Nowotny was hired in from out of state in 2001 to manage the county’s park system. He had a blessing counterbalanced by a major challenge. The blessing was that he didn’t have to step into an office and manage people in an entrenched park bureaucracy. But the challenge was that there essentially was no park system to manage.
The county had one tiny postage stamp park, a neighborhood park that probably should have been a city park.
Most directors hired to manage a county park system in a major metropolitan area, with an international airport nearby, would count on finding parks and staff in place. The public would already have invested family traditions in using and enjoying those parks. All Nowotny had to start the job with was a packet of plans.
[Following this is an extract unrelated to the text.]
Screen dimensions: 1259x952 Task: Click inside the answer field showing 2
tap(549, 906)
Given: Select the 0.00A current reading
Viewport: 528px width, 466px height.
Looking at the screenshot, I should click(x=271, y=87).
Luckily for him, those plans were solid.
Platte County commissioners spent a few years getting public input with surveys and open houses. Consultants helped with plans. Discussions were held with city park managers, including the big gorilla, Kansas City.
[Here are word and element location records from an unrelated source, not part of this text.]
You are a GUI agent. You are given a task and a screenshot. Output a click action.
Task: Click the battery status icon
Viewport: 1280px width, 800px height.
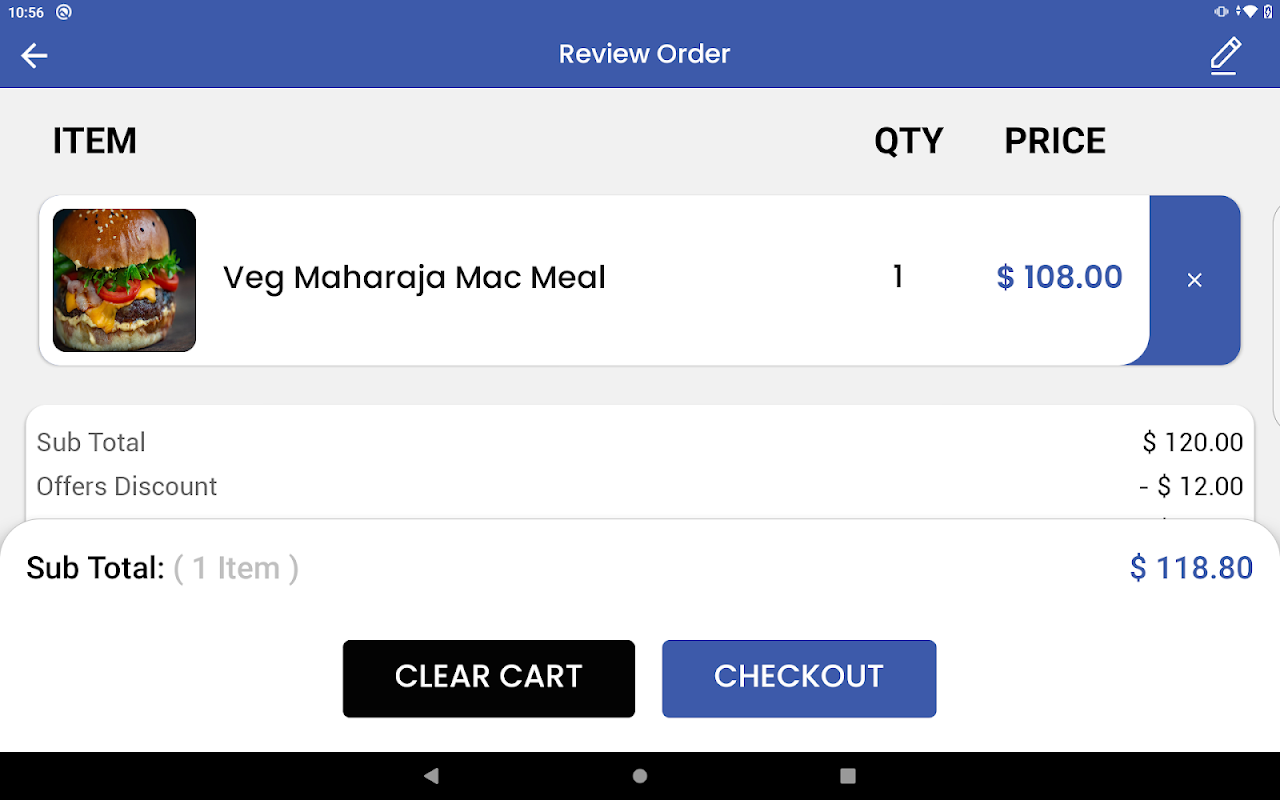pyautogui.click(x=1268, y=12)
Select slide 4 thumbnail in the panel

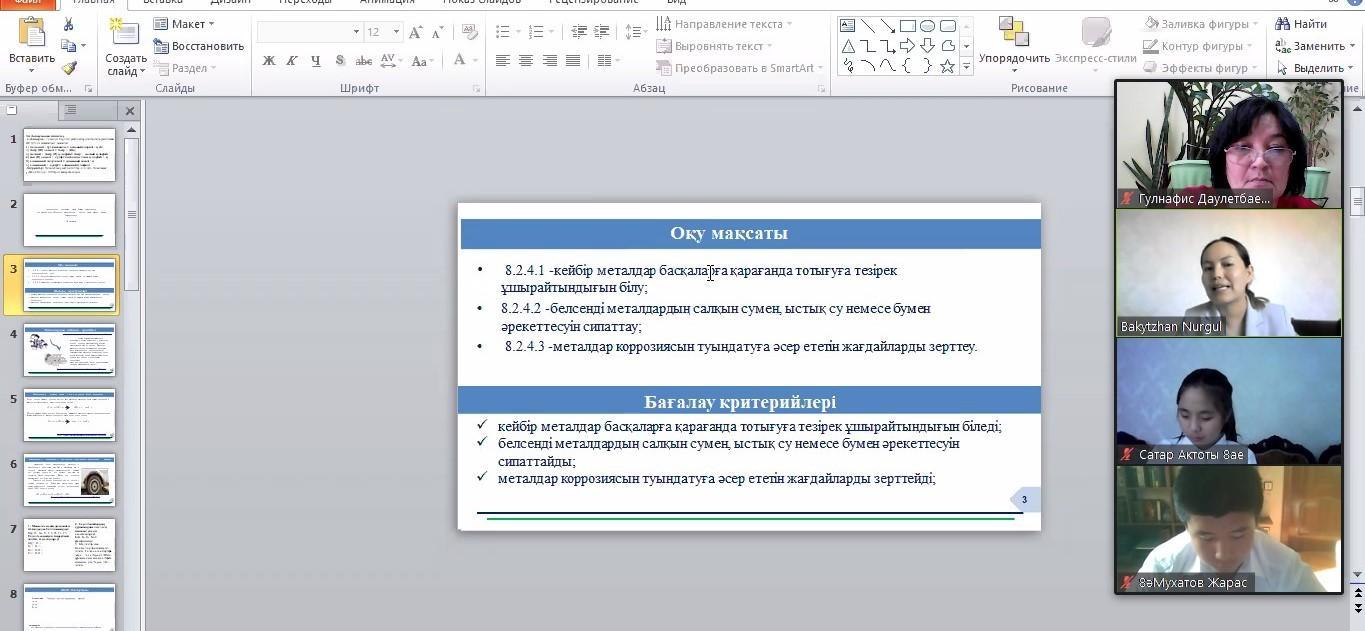point(69,349)
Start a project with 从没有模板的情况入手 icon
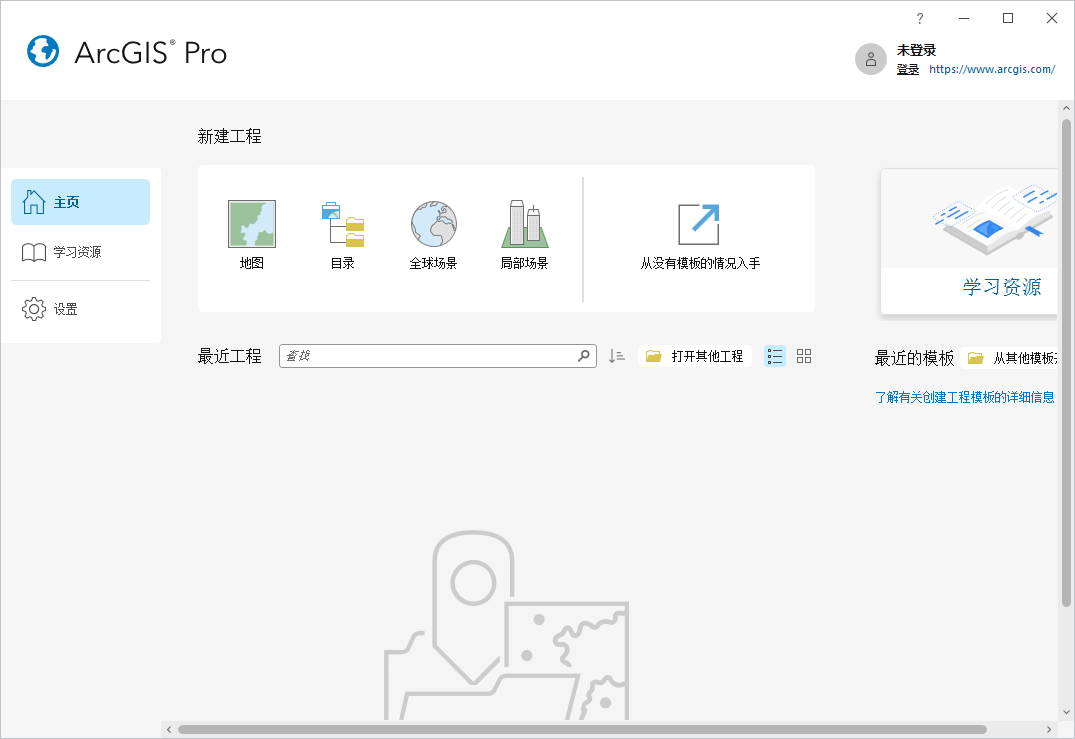The image size is (1075, 739). [697, 222]
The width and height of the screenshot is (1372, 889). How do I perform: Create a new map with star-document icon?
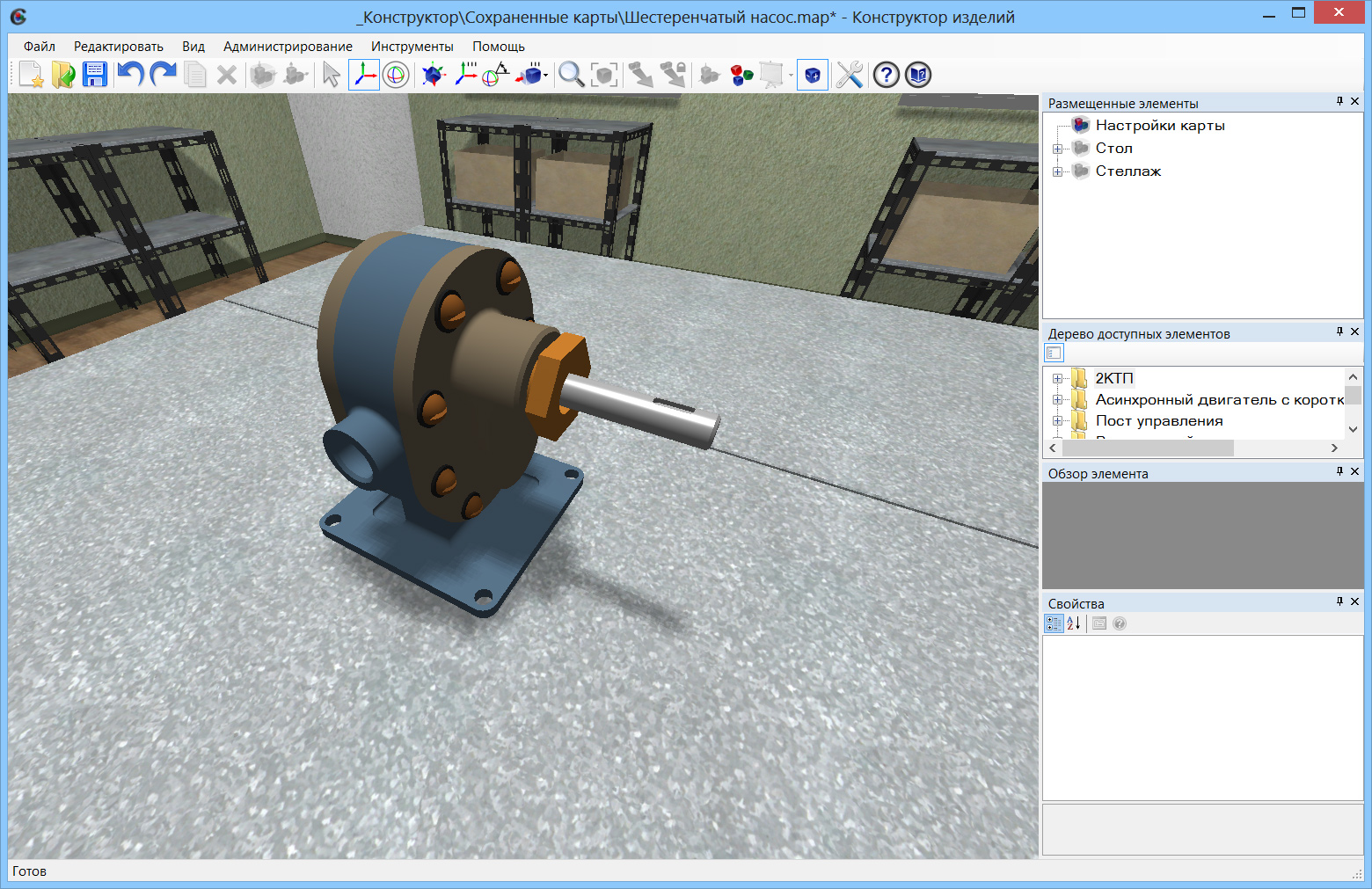click(x=32, y=75)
Commissioners such as Betty Knight, former presiding commissioner, were also well tapped expertise offered by members and staff of the Mid-America Regional Council (MARC). Voters in 2000 bought into the plans and approved a half-cent sales tax for parks.
Voter renewal in 2009 of the 10-year parks tax was a vote of confidence for the job well done by Nowotny, parks staff, various Platte County commissioners and citizen volunteers who served on the Platte County Park Board.
That good work continues. Parks and trails are in place. The system has grown. But also, county officials have wisely provided parks and recreation funding to projects such as ball fields in city parks. Partnerships with other entities have provided benefits for a wide range of county residents.
I suspect through all this Nowotny has had plenty of down days to go with the up days.
The parks office and staff is relatively small. It’s easy to light up the director’s phone. He has answered directly to community members, a park board, county commissioners, other office holders and various special interests wanting this or that.
All of this as caretaker of public properties and dollars, which brings a large pressure you would have to feel directly to truly understand the weight.
Nowotny has also had to defend the very idea of a county park system from people grinding political axes, most who don’t care if the public has parks and recreation. Despite this, the county has parks, an award-winning trails system and viable blueprints for the future.
Nowotny is moving on to the Jackson County park system. I wish him the best, and thanks for all the help given to me about park issues over the years.
On another note, treasurer Rob Willard is in the frying pan for losing $48,220 after falling for an email scam. More than $28,000 has been returned. Willard is being asked by county commissioners to repay the rest out of his personal pocketbook.
I do not know the treasurer, nor do I know all the ins and outs of procedures that were not followed to cause the loss, but I confess some sympathy for him. One day life is normal for him, and in the next, evil that lurks in this complex world has snared him in an embarrassing web — one all media outlets have highlighted.
You or I could be surprised scam victims someday, too.
Many people laughing at the treasurer might easily fall for the right pitch. Part of my sympathy is because a bright young family member living confidently on her own in California recently was harmed by the IRS scam that has been making the rounds nationally. That scam involved a perpetrator that cleverly used threats, intimidation and a surprising amount of information about her life.
The hurt is more than financial.
Some years back, I answered the phone one night and a voice came on in a chat that resembled a happy family member calling. It was a ways into the call before I realized it was a scam and hung up.
But even financially unharmed, I felt invaded and threatened because for awhile I had been gullible. I later learned others in the Platte county community had been hit by those calls. A few individuals were eventually arrested, convicted and served time, and they were likely the same bunch that tried me at random from the phone book.
Willard got hit by a more sophisticated scheme, one that according to news accounts has worked on other county officials around the nation, too. Hang in there Mr. Treasurer, I’m sorry for your woe.